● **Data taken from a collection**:

● ● ● ● ●

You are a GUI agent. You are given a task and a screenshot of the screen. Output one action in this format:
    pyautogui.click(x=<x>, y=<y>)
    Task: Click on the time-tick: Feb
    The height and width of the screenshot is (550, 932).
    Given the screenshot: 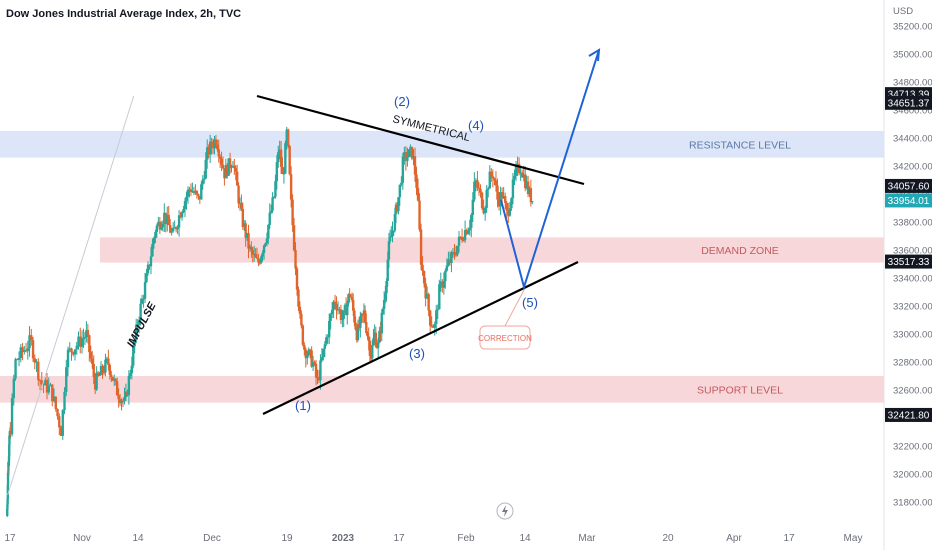 What is the action you would take?
    pyautogui.click(x=466, y=538)
    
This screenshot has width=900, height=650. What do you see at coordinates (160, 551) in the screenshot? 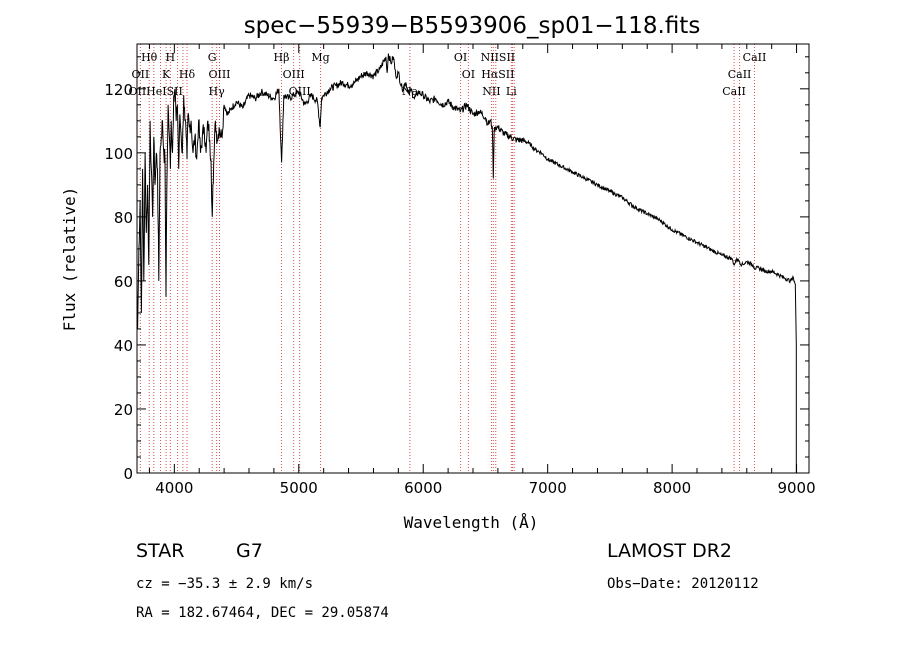
I see `object-class: STAR` at bounding box center [160, 551].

● ● ● ● ●

● **WHAT YOU WILL DO**: Update the rows beginning at the line that has "This screenshot has" and continuing through the end of the rows, replacing "screenshot" with "image" and changing nothing else. Leave the pictures out of your answer.

● **EXPECTED ANSWER**:
This image has width=900, height=650. What do you see at coordinates (160, 551) in the image? 
I see `object-class: STAR` at bounding box center [160, 551].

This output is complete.